Наконец-то! Больше недели я ждал этого часа. Занервничав, подгоняемый зловещим шепотом надзирателя, я натягивал штаны и никак не мог утихомирить себя. Главное — не волноваться. Нет никаких причин для волнения. Мысленно я давно подготовил ответы на любой вопрос, и меня нельзя сбить с толку, запутать, потому что мне не нужно лгать. Я имею право возмутиться, даже повысить голос, на каком основании меня здесь держат? Размышляя таким образом, я шел впереди конвойного по пустынному, тишайшему коридору. У меня чуть сползали брюки, потому что ремешок был отобран еще в бане, я подтягивал их и по мере приближения к кабинету следователя окончательно успокоился. Твердость в голосе, без излишних выпадов, и достойная отповедь на беззаконное обращение со мной как с преступником, именно так я наметил свое поведение, но едва вошел, направившись к столу, как следователь сразу накинулся на меня:
— Куда прешь? Назад! К стенке!
Рукой он прикрыл тяжелую чернильницу, опасаясь, что я схвачу ее, что ли, и ударю его? А я, ошарашенный его окриком, отступил на два шага и опустился на стул, на котором сидел во время первого допроса.

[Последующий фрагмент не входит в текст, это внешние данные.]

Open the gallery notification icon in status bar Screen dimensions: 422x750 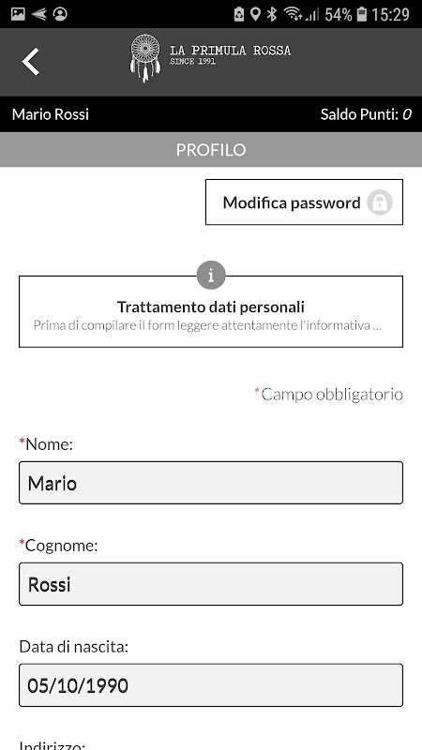[18, 14]
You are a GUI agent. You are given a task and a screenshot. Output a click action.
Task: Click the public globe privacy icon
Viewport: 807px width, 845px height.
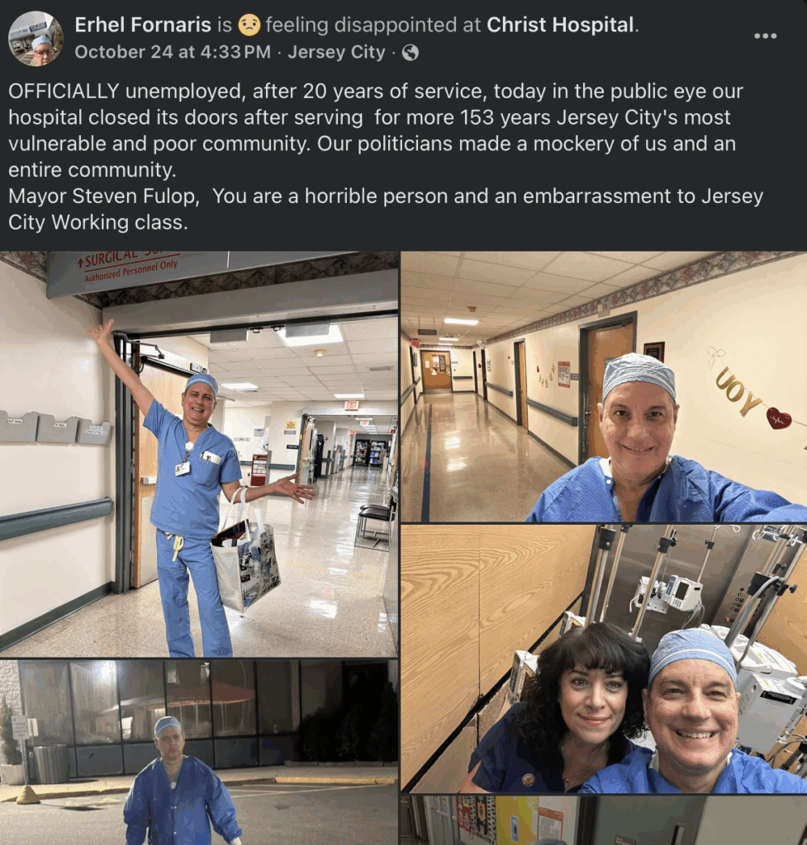[x=410, y=52]
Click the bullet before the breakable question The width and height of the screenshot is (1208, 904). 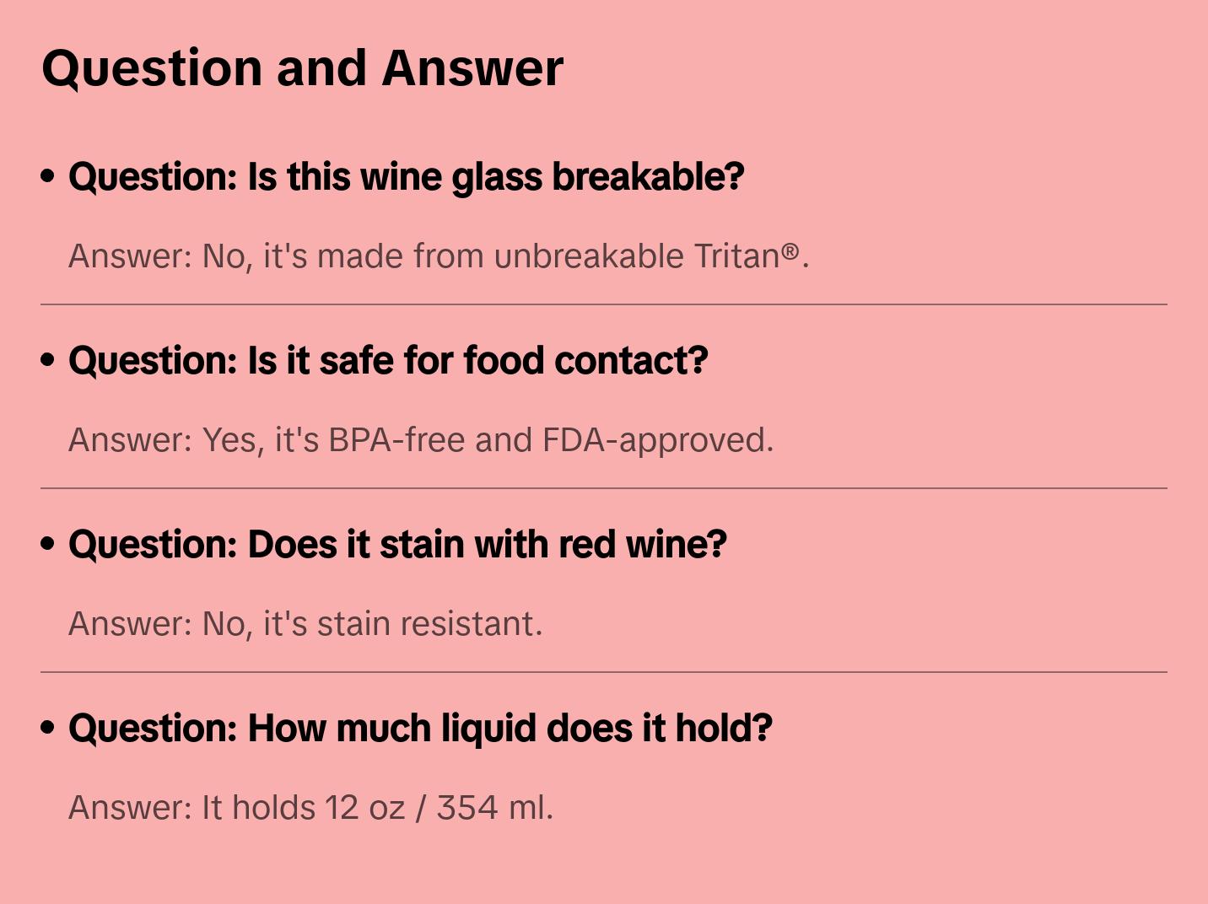pos(48,177)
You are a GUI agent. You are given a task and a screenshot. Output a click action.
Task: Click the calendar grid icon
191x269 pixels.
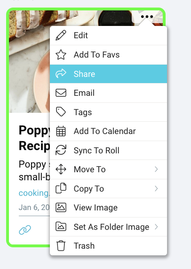point(61,131)
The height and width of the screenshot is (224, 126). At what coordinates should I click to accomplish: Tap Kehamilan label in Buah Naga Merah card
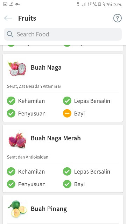click(32, 172)
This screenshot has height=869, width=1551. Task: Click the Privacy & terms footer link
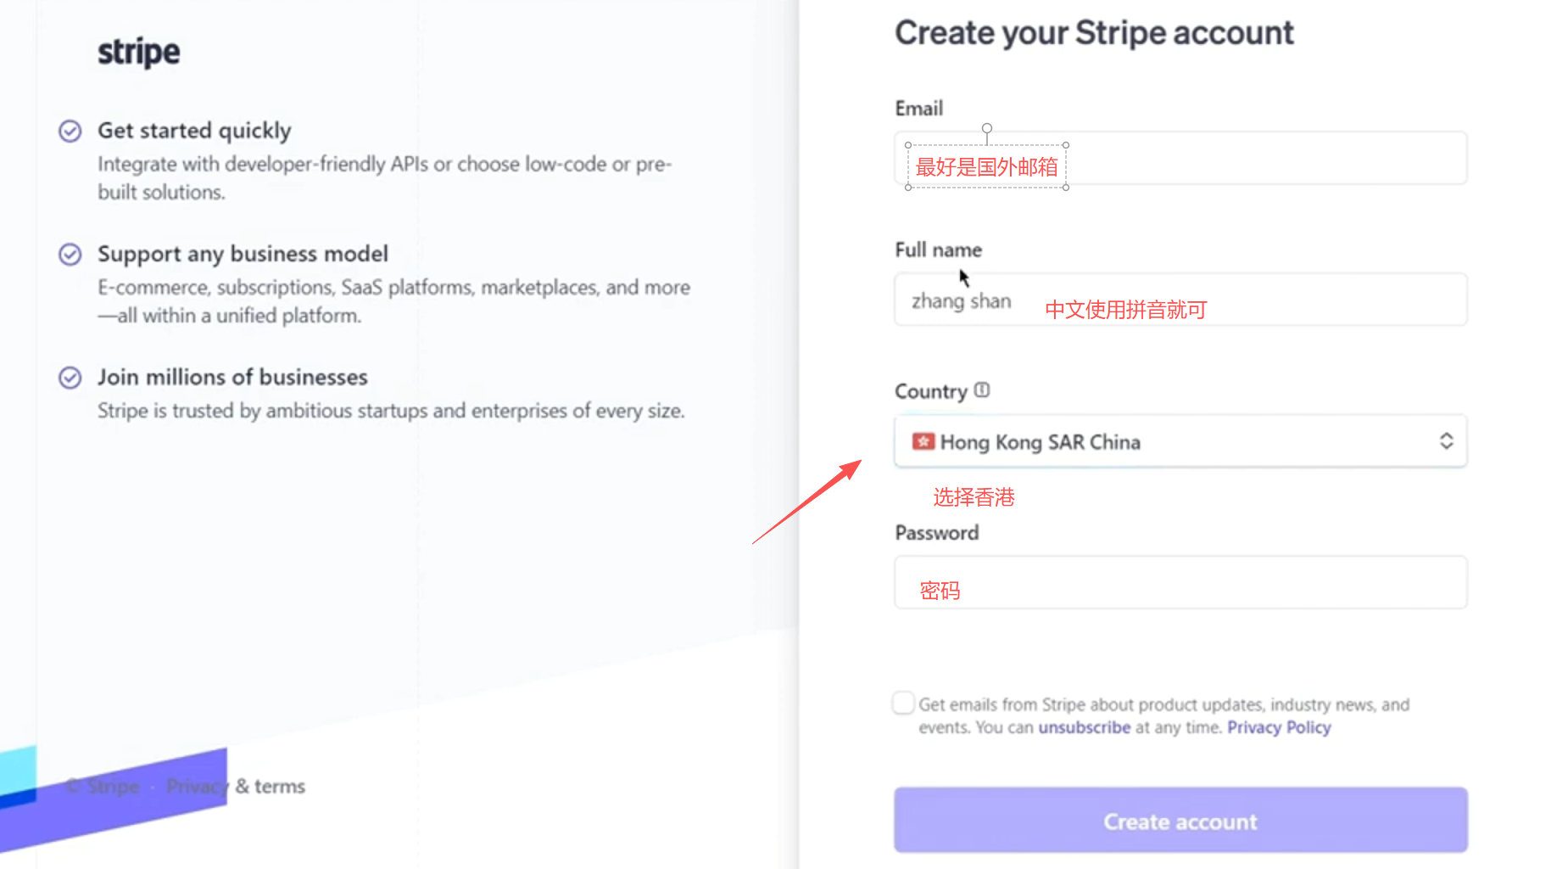click(236, 787)
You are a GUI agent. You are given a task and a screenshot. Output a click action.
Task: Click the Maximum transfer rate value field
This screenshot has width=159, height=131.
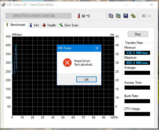(137, 63)
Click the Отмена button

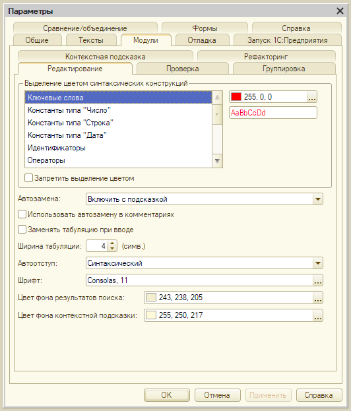pos(217,395)

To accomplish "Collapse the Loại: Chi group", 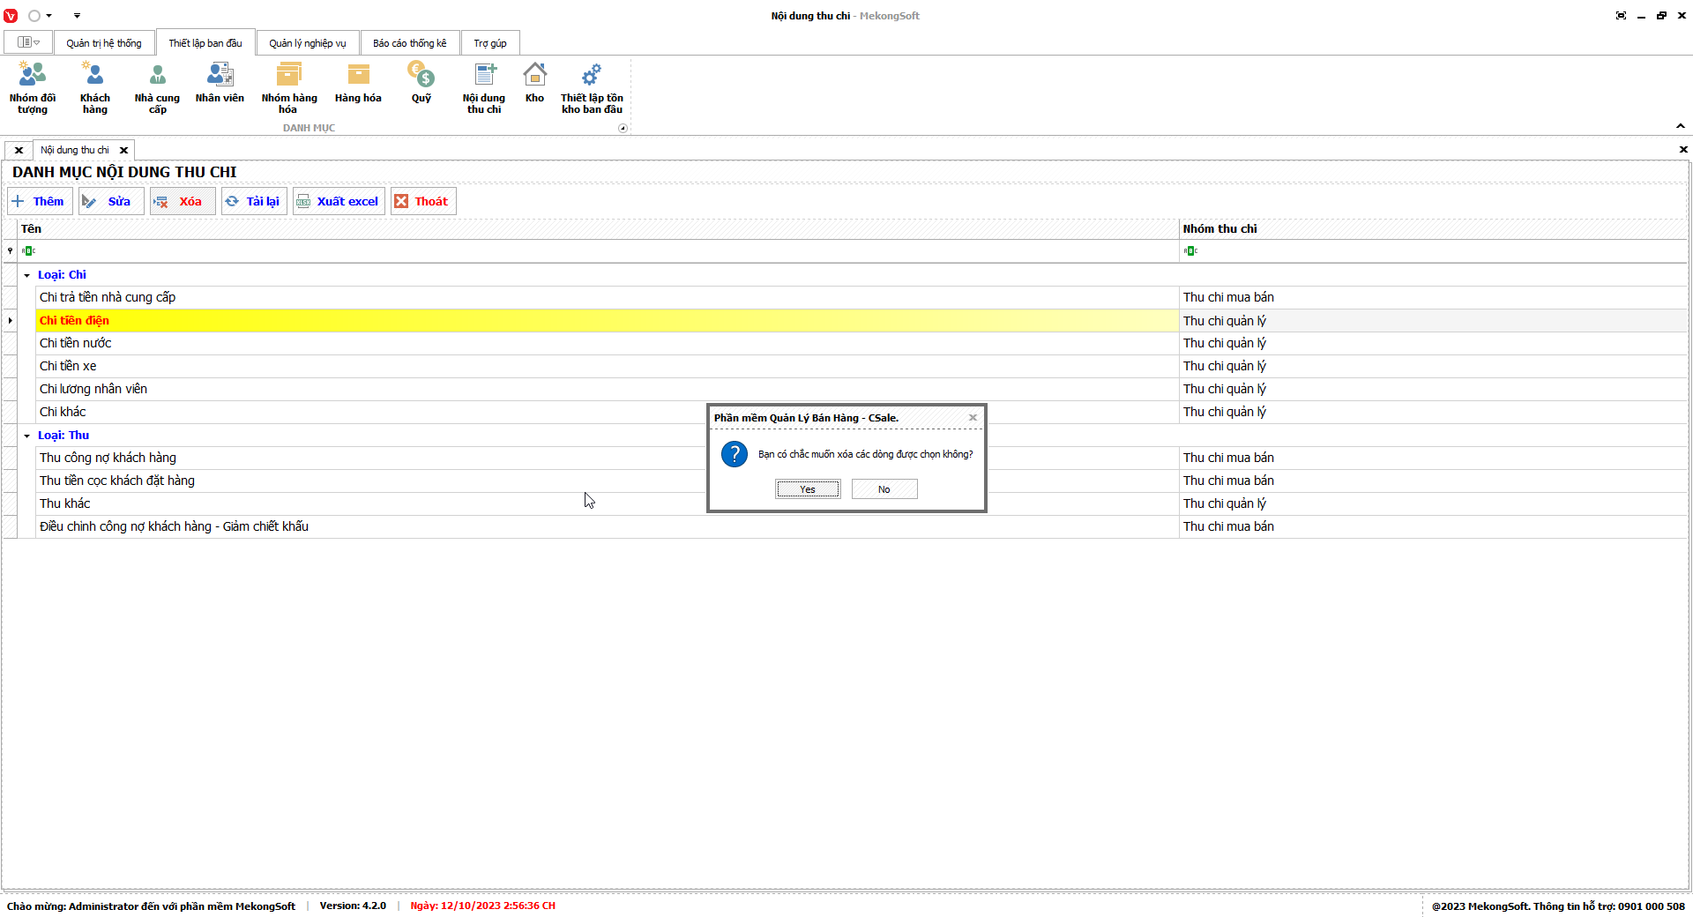I will [26, 275].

— Встать! Не в гости пришел!
Я встал.
— Сесть!
Я сел.
— Встать!
Я встал.
— Обдумал, что будешь писать?
— А что я должен писать?
— Ах, е…..в рот, притворяется, что не понимает!
— Позвольте…
— Молчи, гад! Я твою поганую глотку заткну, шпион! Думаешь, здесь будут с тобой церемониться? Забыл, сволочь, что сказал великий пролетарский писатель Максим Горький? «Если враг не сдается, его уничтожают».
Далее на меня обрушилась отборная матерщина. Замарать ею чистый лист бумаги я не в силах. Знаю, конечно, что нынче в моде украшать прозу циничными словечками. Это как бы свидетельствует о так называемой раскованности писателя, бесстрашно фиксирующего язык своего современника. Тут, думаю, я мог бы перещеголять многих любителей эдакого городского фольклора, ибо находился едва ли не в центре его лабораторной обработки. Дело в том, что, очутившись среди уголовников и лагерников (об этом я еще расскажу), мне вплотную пришлось убедиться, что блатная лексика просочилась в наш быт именно оттуда, из лагерей, и, должно быть, первыми усвоили ее наши лубянские следователи. Они ее не только усвоили, но и, отработав, отточив, пустили в жизнь. Я, пожалуй, не устрашился бы воспользоваться некоторыми оборотами моего голубоглазого следователя, но обилие скверных слов удерживает меня делать это. Языковедам, надо полагать, придется покопаться и в этой грязи, а меня — увольте.